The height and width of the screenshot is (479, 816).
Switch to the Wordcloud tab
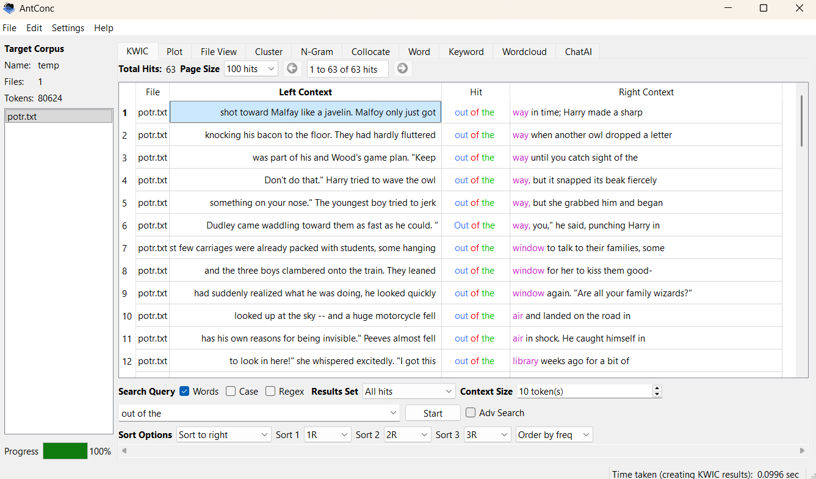tap(524, 52)
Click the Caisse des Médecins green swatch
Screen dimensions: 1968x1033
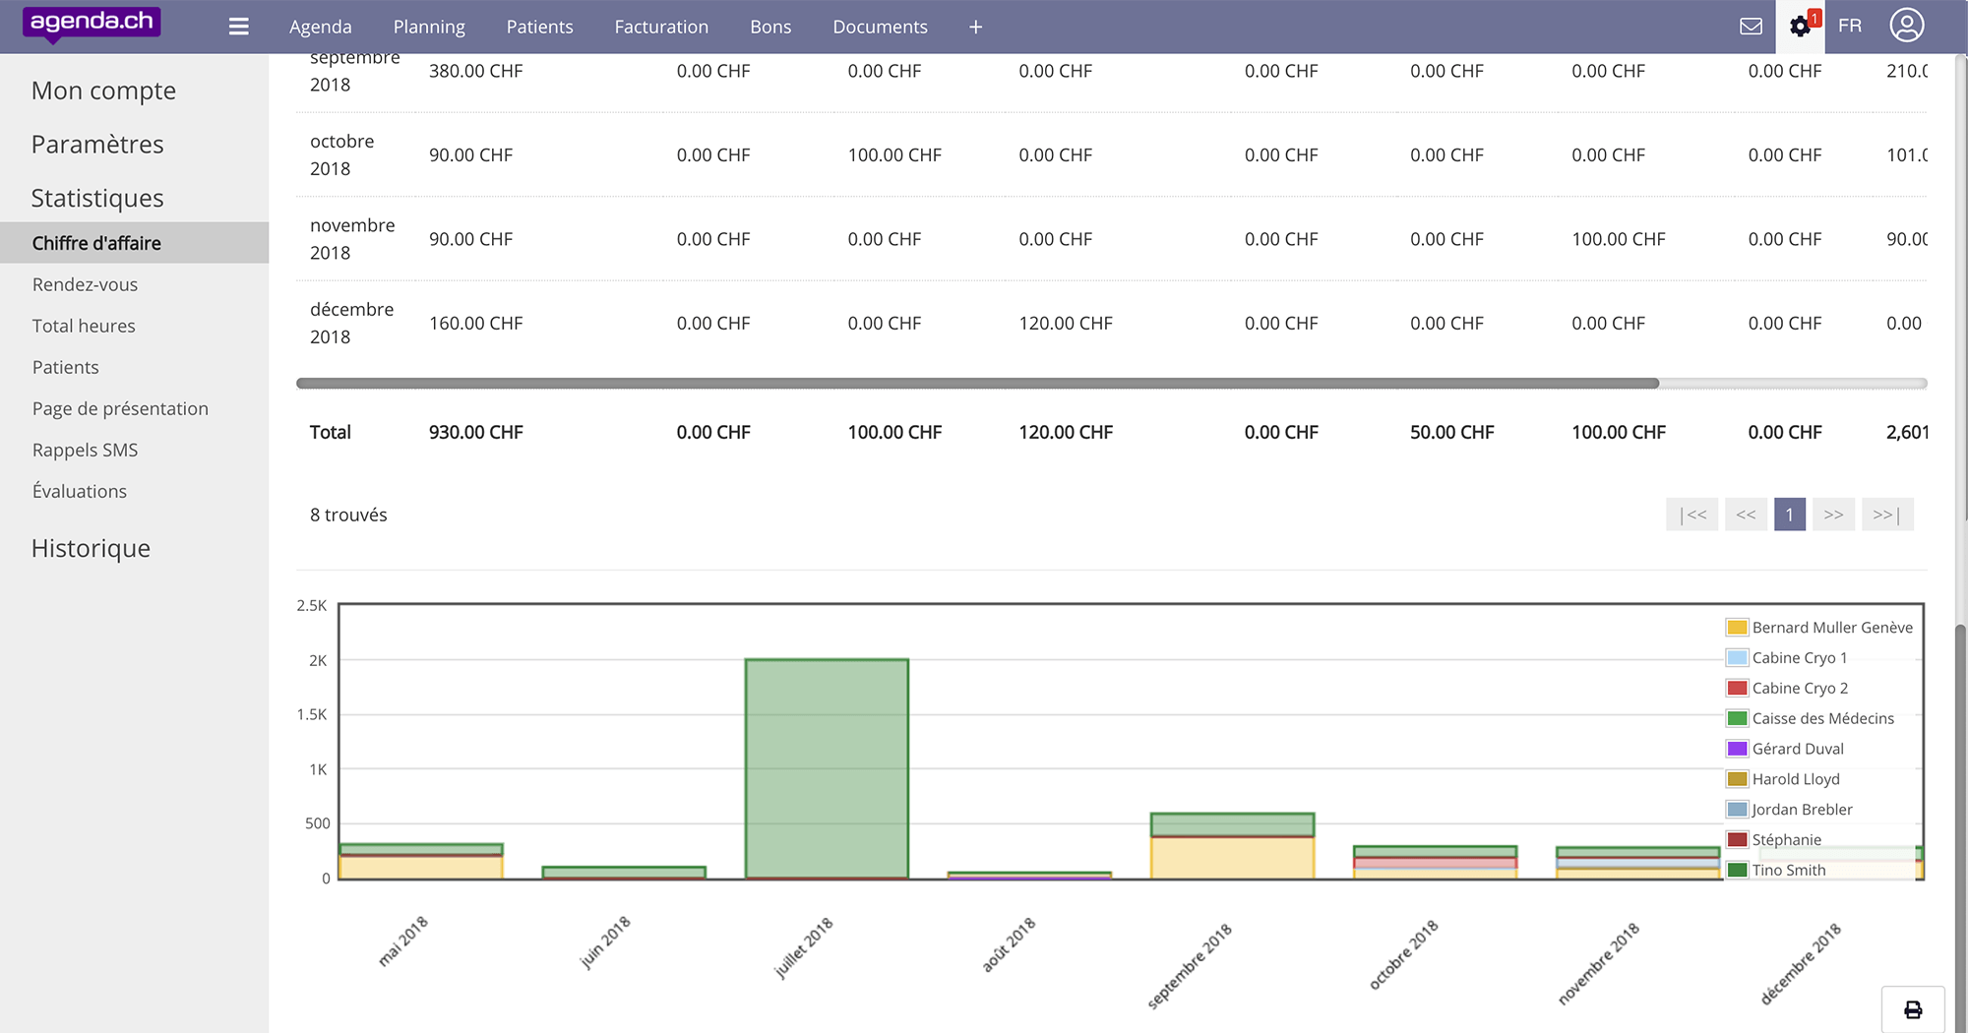click(1737, 718)
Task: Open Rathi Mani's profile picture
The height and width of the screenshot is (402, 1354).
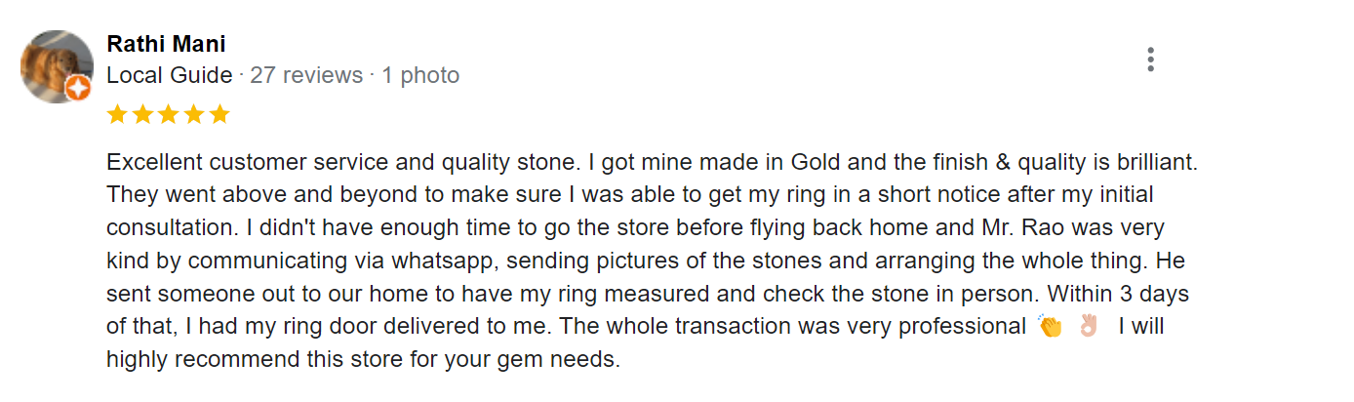Action: coord(57,65)
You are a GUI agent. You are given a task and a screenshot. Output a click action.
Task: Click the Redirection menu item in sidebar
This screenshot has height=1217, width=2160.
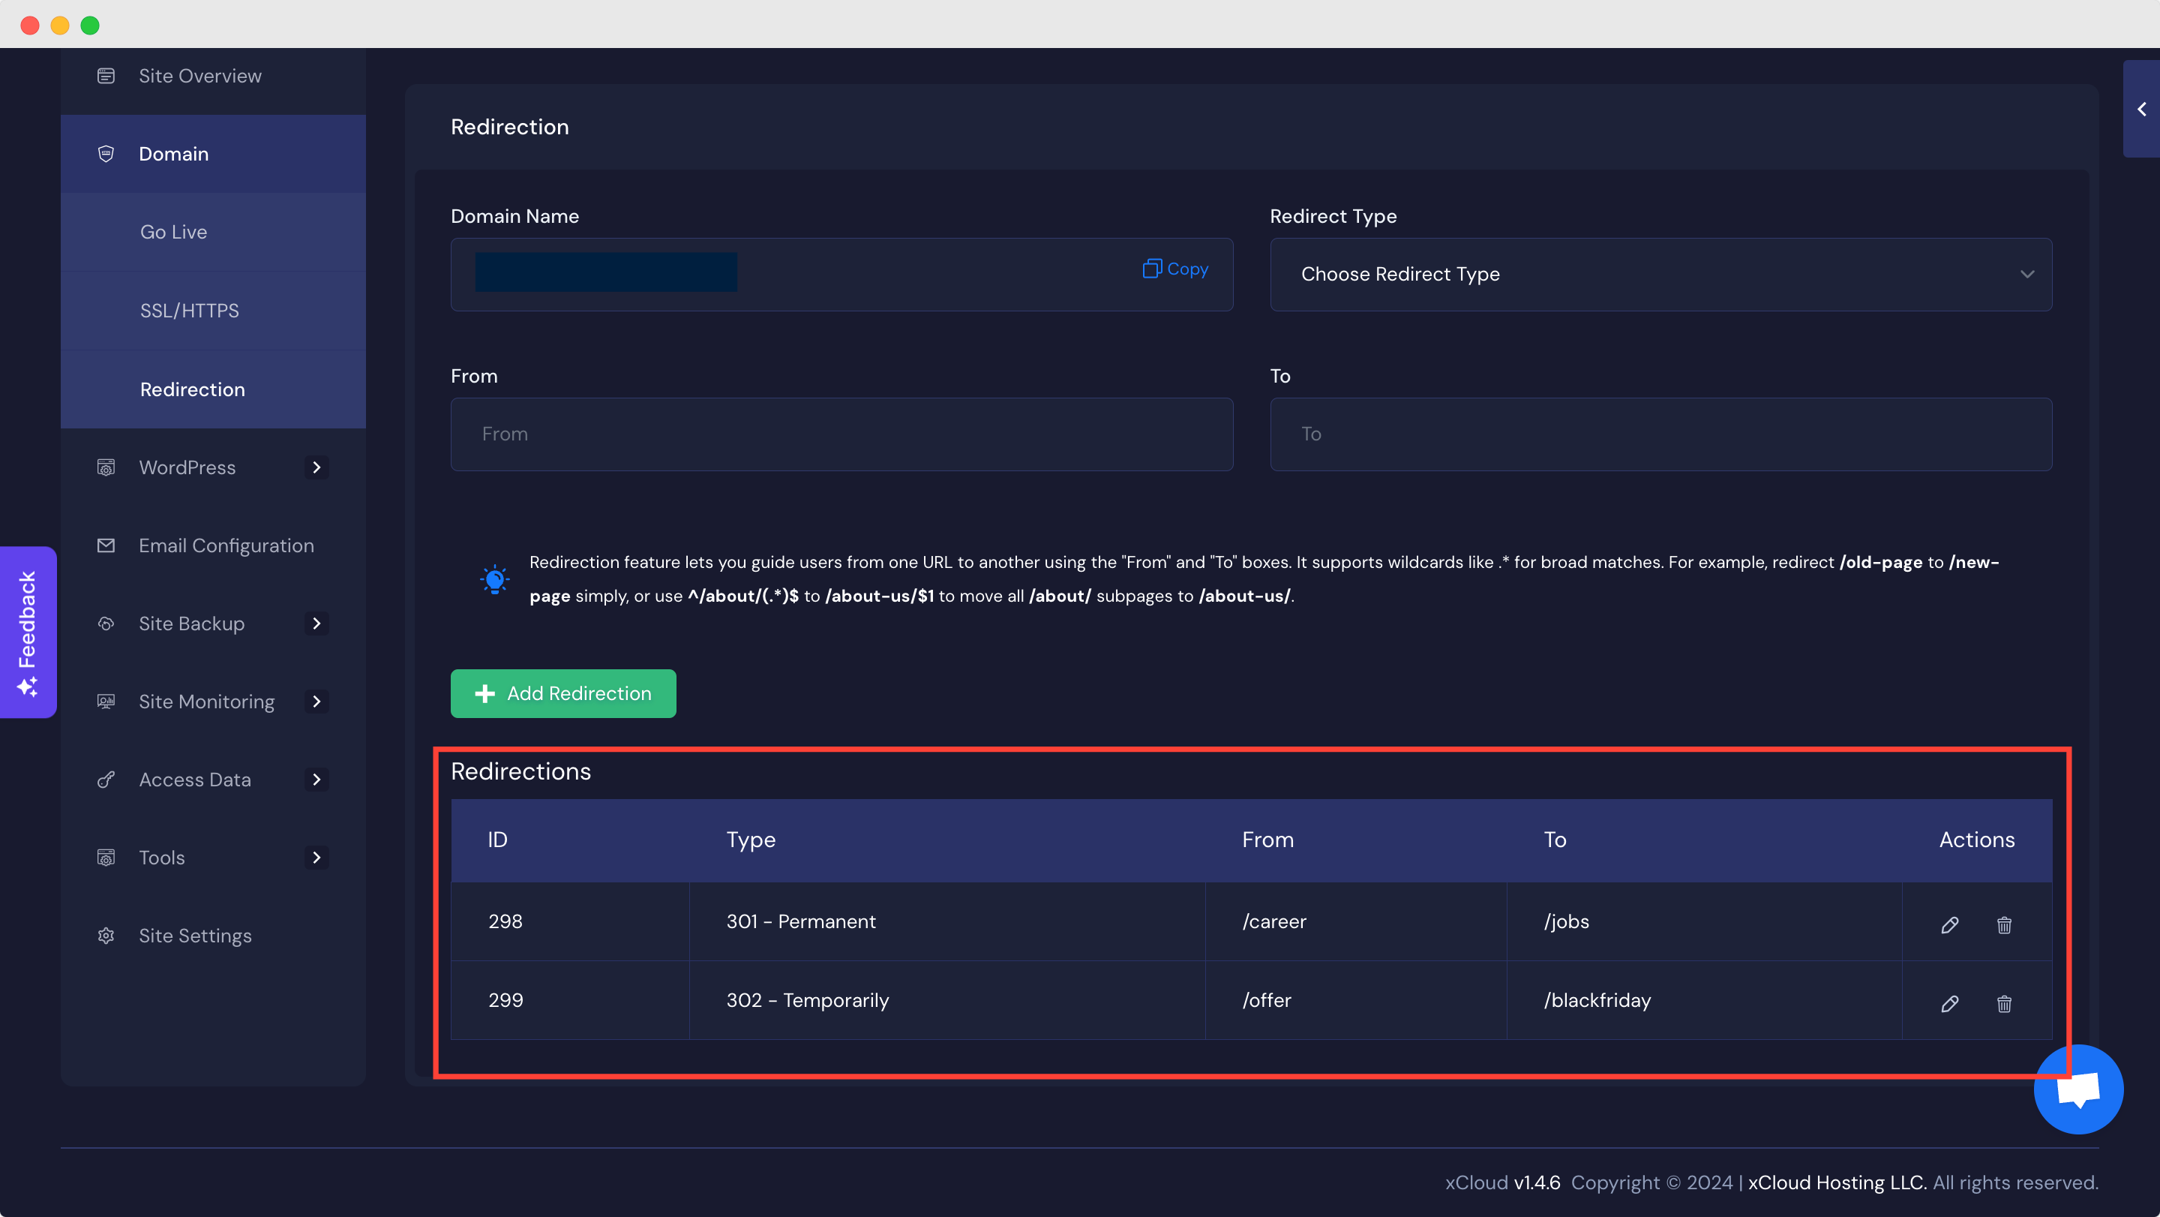pos(191,388)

-------------------------

지시 사항: 위 자료 전체를 열 이름이 "입력"과 "출력"인 두 열짜리 CSV로 바꿔 쓰되, 텍스트와 그 답을 한 쌍씩 한 행에 넣고 각 값은 줄바꿈을 공백으로 바꿔 따옴표로 묶은 한 필드에 담으세요. 그림은 답에서 빼세요.

응답:
입력,출력
"The height and width of the screenshot is (479, 816). Switch to the Wordcloud tab","tap(524, 52)"
"Click the Caisse des Médecins green swatch Screen dimensions: 1968x1033","click(1737, 718)"
"Task: Open Rathi Mani's profile picture The height and width of the screenshot is (402, 1354).","Action: coord(57,65)"
"You are a GUI agent. You are given a task and a screenshot. Output a click action. Task: Click the Redirection menu item in sidebar This screenshot has height=1217, width=2160.","pos(191,388)"